Had you lived in his days, I know no person who would have savoured more strongly of the frying-pan, as that beast Bishop Nix used to say, than yourself.

MONTESINOS.

That must have depended upon circumstances. Had it been my fortune to have associated with Bilney, or Tindal and Frith, I might have partaken their zeal and their fate. On the

other hand, had I been acquainted with you and Cuthbert Tonstal, it is not less likely that I should have received the stamp of your opinions. Even the mere difference of age might have decided whether I should have died at the stake to promote the Reformation, or have exerted myself as you did in opposing it. You yourself, had you been twenty years younger, would have been a reformer. In youth we are for pressing forward toward some distant benefit, which is imaginary, and perhaps unattainable: years bring with them experience and warning, and as we advance in life the apprehension of evil becomes stronger than the hope of good. The Reformation brought with it so much evil and so much good,.. such monstrous corruptions existed on the one part, and such perilous consequences were certainly foreseen on the other,.. that I do not wonder at the fiery intolerance which was displayed on both sides.

SIR THOMAS MORE.

It were a vain speculation to inquire whether the benefits might have been attained without the evils of that long and dreadful process. Such an assumption would be absurd, even as the subject of a political romance. For if men were in a state of morals and knowledge which made them capable of conducting such a revo

lution unerringly, they would attempt no alteration, because it would be palpable that none was needed.
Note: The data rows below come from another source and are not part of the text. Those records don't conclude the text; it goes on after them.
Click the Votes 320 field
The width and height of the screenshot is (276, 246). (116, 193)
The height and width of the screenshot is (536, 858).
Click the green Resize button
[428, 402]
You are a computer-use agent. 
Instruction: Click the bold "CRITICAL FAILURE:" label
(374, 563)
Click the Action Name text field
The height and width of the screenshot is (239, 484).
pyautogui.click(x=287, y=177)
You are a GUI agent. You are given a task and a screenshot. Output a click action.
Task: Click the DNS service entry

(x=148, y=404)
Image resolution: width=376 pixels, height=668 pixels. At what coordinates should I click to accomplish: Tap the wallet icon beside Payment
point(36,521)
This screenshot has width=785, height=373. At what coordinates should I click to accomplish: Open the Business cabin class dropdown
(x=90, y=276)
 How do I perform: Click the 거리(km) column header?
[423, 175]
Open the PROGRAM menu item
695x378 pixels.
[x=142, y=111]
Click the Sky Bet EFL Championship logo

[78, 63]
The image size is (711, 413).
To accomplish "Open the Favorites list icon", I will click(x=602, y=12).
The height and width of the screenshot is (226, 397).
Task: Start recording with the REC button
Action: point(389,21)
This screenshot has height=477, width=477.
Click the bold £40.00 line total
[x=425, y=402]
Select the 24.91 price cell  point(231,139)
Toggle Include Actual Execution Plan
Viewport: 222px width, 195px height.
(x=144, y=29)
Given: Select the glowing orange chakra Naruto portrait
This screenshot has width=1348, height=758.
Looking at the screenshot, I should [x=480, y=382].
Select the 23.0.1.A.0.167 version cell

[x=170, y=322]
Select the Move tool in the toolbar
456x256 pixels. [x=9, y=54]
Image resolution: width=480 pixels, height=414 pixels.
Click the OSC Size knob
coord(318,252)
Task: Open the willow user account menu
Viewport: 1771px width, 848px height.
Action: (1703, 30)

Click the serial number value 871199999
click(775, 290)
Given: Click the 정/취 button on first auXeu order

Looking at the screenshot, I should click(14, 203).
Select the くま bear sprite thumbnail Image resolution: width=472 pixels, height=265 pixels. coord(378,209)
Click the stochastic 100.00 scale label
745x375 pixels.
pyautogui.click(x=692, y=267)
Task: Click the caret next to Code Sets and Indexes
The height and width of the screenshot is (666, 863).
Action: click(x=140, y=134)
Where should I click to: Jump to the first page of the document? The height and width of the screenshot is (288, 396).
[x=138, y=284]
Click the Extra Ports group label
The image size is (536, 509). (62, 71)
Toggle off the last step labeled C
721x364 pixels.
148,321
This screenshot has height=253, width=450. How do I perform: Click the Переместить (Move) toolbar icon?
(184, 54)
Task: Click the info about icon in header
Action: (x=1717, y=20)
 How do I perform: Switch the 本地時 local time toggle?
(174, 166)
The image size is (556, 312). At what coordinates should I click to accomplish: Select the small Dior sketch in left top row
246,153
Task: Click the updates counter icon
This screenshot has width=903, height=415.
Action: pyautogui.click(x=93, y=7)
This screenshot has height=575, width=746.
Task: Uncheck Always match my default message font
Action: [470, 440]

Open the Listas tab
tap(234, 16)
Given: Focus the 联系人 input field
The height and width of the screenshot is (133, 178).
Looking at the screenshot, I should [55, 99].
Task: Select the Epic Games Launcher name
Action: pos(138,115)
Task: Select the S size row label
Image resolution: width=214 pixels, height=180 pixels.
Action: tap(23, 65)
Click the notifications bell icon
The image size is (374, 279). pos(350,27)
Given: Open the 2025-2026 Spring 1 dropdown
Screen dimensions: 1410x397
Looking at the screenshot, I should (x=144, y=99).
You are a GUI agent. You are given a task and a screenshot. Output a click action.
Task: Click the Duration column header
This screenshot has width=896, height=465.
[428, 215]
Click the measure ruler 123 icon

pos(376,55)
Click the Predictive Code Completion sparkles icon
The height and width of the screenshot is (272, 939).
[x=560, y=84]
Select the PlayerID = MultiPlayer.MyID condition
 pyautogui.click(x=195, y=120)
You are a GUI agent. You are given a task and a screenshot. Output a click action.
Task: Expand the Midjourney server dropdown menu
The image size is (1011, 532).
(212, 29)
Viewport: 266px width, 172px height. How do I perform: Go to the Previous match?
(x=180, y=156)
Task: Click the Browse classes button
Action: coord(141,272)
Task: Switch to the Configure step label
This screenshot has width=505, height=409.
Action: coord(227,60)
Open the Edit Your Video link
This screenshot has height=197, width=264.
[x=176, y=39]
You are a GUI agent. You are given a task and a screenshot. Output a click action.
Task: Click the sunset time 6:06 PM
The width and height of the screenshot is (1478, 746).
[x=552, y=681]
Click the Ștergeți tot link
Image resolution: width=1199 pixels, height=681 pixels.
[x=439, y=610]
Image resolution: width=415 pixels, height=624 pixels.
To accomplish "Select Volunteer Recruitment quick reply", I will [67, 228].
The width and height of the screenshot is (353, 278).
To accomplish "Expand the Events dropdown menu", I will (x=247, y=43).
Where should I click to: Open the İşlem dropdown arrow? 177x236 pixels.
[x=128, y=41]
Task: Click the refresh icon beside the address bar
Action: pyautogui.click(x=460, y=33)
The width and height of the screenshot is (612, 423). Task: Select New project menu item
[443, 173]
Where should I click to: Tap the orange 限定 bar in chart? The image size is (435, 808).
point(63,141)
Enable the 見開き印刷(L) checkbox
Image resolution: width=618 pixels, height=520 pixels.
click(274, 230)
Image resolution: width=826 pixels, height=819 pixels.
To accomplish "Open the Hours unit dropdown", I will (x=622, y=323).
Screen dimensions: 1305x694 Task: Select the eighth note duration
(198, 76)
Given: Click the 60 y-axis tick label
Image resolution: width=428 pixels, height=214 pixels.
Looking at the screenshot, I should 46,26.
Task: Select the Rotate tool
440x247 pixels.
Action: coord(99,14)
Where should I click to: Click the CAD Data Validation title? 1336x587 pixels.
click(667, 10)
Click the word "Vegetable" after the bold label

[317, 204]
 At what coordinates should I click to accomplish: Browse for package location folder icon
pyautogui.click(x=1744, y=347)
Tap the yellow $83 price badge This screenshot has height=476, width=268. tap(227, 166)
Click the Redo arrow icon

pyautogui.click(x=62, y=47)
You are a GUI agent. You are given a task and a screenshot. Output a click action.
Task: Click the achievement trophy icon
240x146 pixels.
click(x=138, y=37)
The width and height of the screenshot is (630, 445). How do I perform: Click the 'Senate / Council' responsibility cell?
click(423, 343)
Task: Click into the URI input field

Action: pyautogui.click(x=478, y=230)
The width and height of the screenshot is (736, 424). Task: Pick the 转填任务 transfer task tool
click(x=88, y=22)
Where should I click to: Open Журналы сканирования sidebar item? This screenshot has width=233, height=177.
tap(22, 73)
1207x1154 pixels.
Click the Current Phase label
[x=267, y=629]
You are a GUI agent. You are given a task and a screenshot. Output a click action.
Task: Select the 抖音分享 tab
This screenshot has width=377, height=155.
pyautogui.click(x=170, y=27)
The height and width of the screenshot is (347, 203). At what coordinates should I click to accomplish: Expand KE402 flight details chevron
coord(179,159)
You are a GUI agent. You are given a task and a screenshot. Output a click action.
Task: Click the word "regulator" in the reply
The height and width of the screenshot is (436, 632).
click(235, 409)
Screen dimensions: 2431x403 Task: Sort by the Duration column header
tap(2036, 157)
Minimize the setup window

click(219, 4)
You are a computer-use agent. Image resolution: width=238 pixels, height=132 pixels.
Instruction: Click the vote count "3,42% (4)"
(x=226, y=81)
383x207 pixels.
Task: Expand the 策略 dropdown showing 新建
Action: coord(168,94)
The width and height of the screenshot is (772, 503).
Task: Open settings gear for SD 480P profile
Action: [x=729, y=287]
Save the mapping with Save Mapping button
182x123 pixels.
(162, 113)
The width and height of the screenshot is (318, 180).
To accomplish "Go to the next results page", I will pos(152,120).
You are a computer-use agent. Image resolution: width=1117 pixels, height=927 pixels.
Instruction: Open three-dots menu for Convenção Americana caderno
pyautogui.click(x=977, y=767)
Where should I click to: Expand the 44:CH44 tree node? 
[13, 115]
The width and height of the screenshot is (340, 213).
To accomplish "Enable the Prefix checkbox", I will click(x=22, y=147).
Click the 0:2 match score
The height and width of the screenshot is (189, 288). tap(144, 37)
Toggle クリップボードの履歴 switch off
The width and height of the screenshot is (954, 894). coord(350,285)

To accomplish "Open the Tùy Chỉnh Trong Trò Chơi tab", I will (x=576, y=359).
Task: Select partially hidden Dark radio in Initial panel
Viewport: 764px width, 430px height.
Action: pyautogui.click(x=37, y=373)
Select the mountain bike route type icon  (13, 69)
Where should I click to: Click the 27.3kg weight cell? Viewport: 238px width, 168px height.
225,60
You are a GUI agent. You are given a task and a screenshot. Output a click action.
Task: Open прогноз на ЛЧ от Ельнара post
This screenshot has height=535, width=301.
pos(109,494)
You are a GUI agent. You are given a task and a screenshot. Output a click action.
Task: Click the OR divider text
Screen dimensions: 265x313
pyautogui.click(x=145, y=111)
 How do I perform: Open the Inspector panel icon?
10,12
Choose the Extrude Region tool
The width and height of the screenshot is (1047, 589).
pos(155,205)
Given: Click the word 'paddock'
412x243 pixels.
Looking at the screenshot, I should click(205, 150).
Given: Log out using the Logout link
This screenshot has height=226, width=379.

Convulsions of this kind are the consequence and the punishment of our errors and our vices: it is seldom that they prove the remedy for them. The very qualities which enable men to acquire power in distempered times render them, for the most part, unfit to be trusted with it. The work which requires a calm, thoughtful and virtuous spirit, can never be performed by the crafty, the turbulent and the audacious.

MONTESINOS.

The result of our Reformation is of such transcendant good, that it has been well purchased. We have gained by it a scriptural religion; a system of belief which bears inquiry; and an ecclesiastical establishment, which is not merely in all respects consistent with the general good, but eminently and essentially conducive to it.

SIR THOMAS MORE.

The present good is certain: but the end of a process must be seen before an opinion can be pronounced upon its result. The Reformation is not yet three hundred years old: and will allow that it is in no very hopeful way in the country where it originated. Look at it

you

throughout Protestant Germany; you will find it starved by the state, betrayed by its own ministers, and losing ground every day to the old religion on one hand, and the new irreligion on the other.

MONTESINOS.

Thank God! there is no disposition in the British government to starve it, nor is it likely here to be betrayed by those who are engaged in its service.

SIR THOMAS MORE.

You admit then the other danger?

MONTESINOS.

Not perhaps from either cause singly; but both have certainly their weight as parts of that Unholy Alliance which is formed against the Establishment.

SIR THOMAS MORE.

Three centuries have not elapsed since that Establishment was settled upon its present basis: an Establishment positively good, and comparatively excellent; if not the best that might be conceived, incomparably the best that the world has ever yet seen: and one of its advantages is, that it is capable of admitting without danger or inconvenience all the improvement which it requires. Yet during the short time of its existence (for short the time is in the

history of human institutions) it has been subverted once, and was preserved from a second overthrow only by a political revolution, which has shaken the foundation of civil obedience. You must not wonder then if we, who foresaw this tendency in part, withstood to the utmost of our power so perilous a change.

MONTESINOS.

I have never confounded such men as yourself and Tonstal with Gardiner, Bonner, and the pack of hell-hounds whom they hallooed to the chase.

SIR THOMAS MORE.

Bonner was a monster of barbarity; Stephen Gardiner a time-serving politician, with a hard head and a harder heart. Some of the rest were as you describe them, dogs of the Devil's own pack. For myself, and those who acted upon views and feelings which accorded with mine, our acts of persecution are, like Cranmer's, not less to be pitied than condemned. Both are incapable of defence, but the same considerations which must be allowed to explain his conduct, will in some degree extenuate We clearly discerned the consequences of those perilous errors, political as well as religious, which, springing up with the Reformation, accompanied its course, disgraced its

ours.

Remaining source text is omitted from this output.